LAPD captain claims city pushed misleading statement to justify police tactics at protest
Briefly

LAPD captain claims city pushed misleading statement to justify police tactics at protest
"Smith said the assistant Los Angeles city attorney wanted his signature on a prewritten sworn declaration that described how LAPD officers had no choice but to use force against a volatile crowd hurling bottles and smoke bombs during a 2020 protest in Tujunga. He refused to put his name on it. Instead, eight months later, Smith filed his own lawsuit against the city, alleging he faced retaliation for trying to blow the whistle on a range of misconduct within the LAPD."

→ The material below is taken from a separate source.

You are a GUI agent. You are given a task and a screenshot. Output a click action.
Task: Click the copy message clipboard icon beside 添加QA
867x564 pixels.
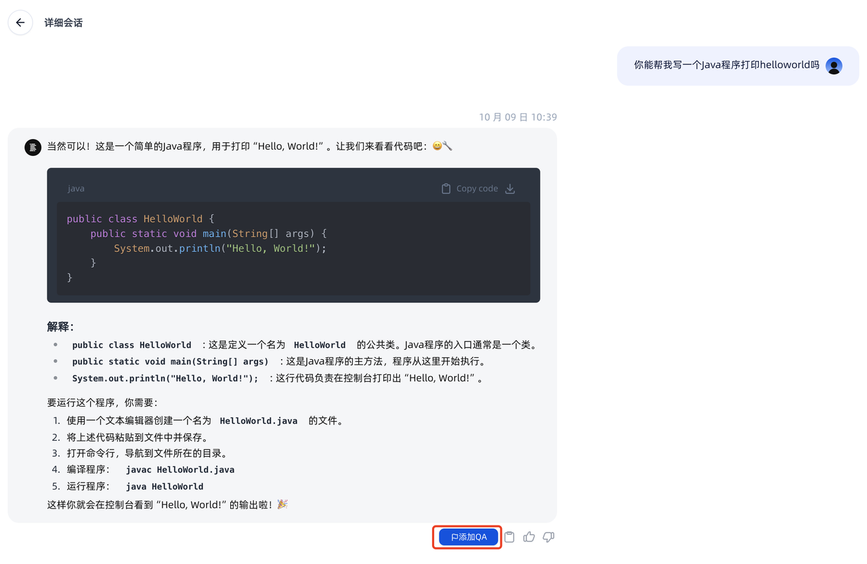point(509,536)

"Smith's lawsuit says he felt pressured to give a misleading statement to cover up for reckless behavior by officers. The captain's claim, filed December 2021 in Los Angeles Superior Court, has taken on new significance with the city facing fresh litigation over LAPD crowd control tactics during recent protests against the Trump administration. The 2020 protests led to a court order that limits how LAPD officers can use certain less-lethal weapons, including launchers that shoot hard-foam projectiles typically used to disable uncooperative suspects."
April 2021 protests prompted a Black Lives Matter-Los Angeles complaint alleging officers fired less-lethal weapons at nonthreatening demonstrators. A captain said the assistant city attorney sought his signature on a prewritten sworn declaration describing officers as forced to use force during a 2020 Tujunga protest; he refused. Eight months later he filed a December 2021 lawsuit alleging retaliation for whistleblowing and pressure to give misleading statements to cover reckless officer behavior. The lawsuit reveals coordination and friction between LAPD and the city attorney’s office. Federal and related litigation produced court limits on certain less-lethal weapons while the city seeks to lift those restrictions.